Tra l'altro, è da rilevare che raramente le istituzioni cattoliche si danno tanto da fare per protestare contro i tagli allo stato sociale e alle sovvenzioni alle associazioni di volontariato, così come si sgolano un giorno si e l'altro pure contro i matrimoni gay; per dirne una, su quelle che sono le loro priorità.

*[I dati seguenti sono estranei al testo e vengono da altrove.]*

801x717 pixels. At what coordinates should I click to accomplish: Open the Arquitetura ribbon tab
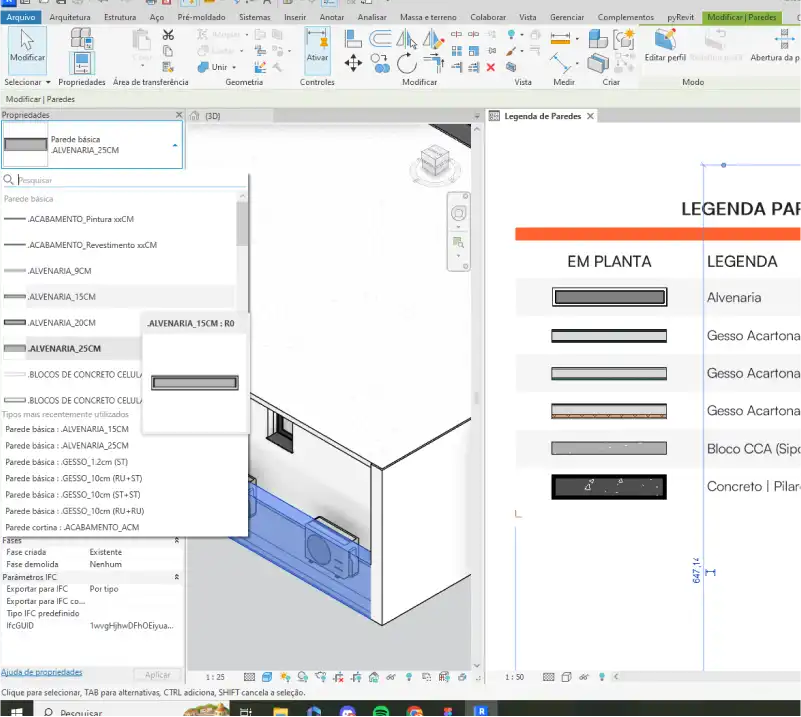point(70,17)
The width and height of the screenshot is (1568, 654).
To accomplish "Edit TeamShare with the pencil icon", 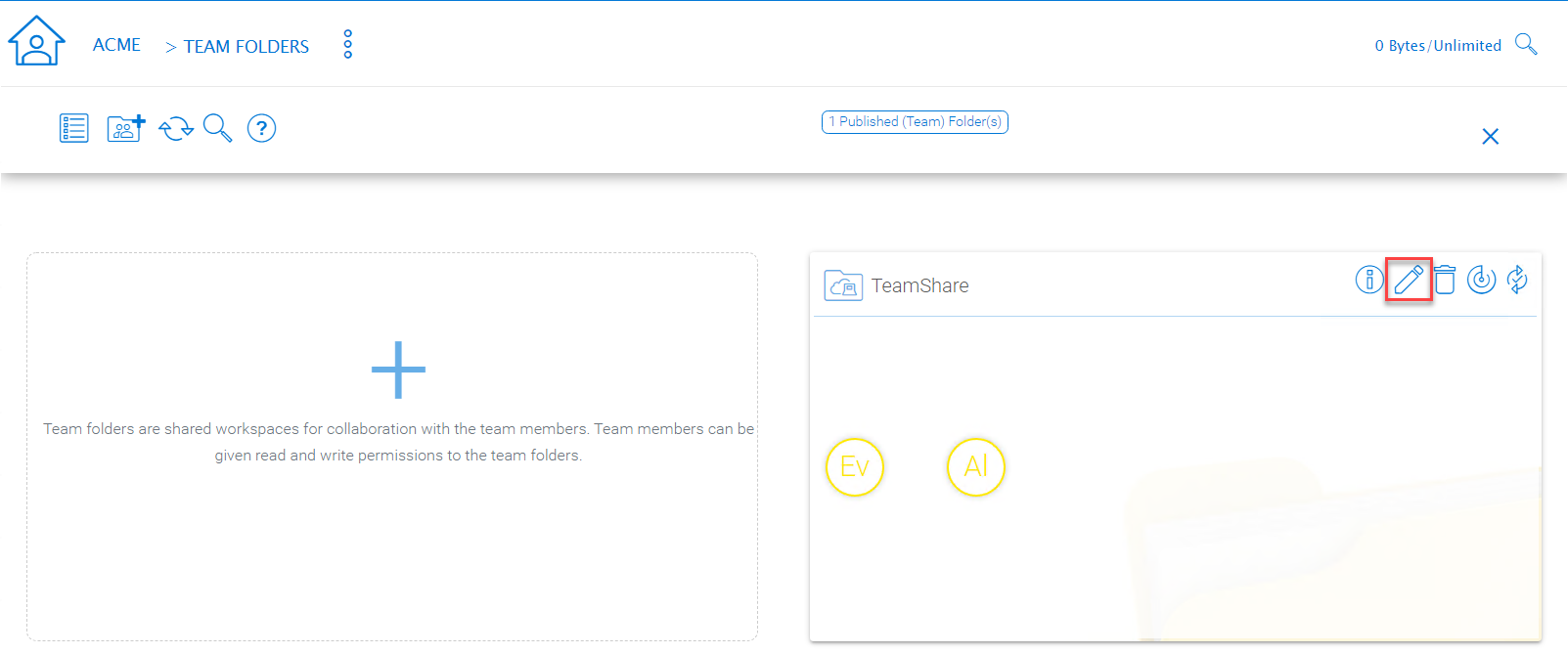I will point(1409,281).
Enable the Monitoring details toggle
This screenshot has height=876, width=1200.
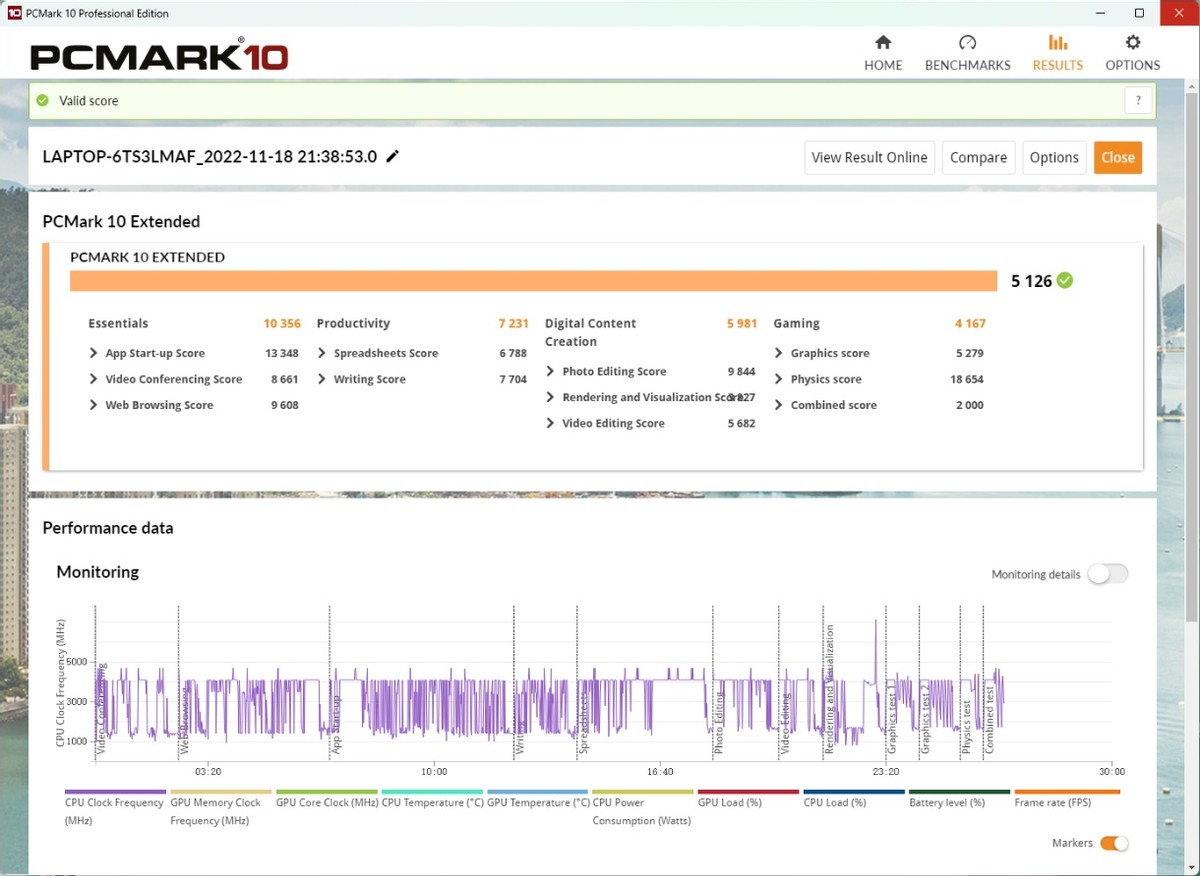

In conclusione: se c'è una chiara differenza di approccio all'impegno sociale tra laicità/ateismo e confessionalismo, forse non è utile né indispensabile che l'uno invada il campo dell'altro per motivi di 'controllo del territorio'. E non è nemmeno necessario trovare nuovi nomi per l'ateismo. Invece, è indispensabile, anzi, urgente insistere e seguitare a denunciare l'assenza colpevole delle istituzioni, combattere quel mostro che è la cosiddetta "sussidiarietà", malinteso (e principio, peraltro, tradito proprio dal governo dei cattolici di Mario Monti) con il quale queste ultime si scrollano di dosso la responsabilità di occuparsi del benessere collettivo, e - se non bastasse - tolgono ai cittadini la facoltà di scegliere liberamente se e come fare la "carità" coi propri soldi e secondo le proprie inclinazioni. Nonché, enorme fonte di sperpero costituito dalle regalìe pubbliche a vantaggio del clero, che - come detto - usando fin troppo spesso la carità come pretesto o come ricatto, se ne avvantaggia grandemente per fini non sempre caritatevoli.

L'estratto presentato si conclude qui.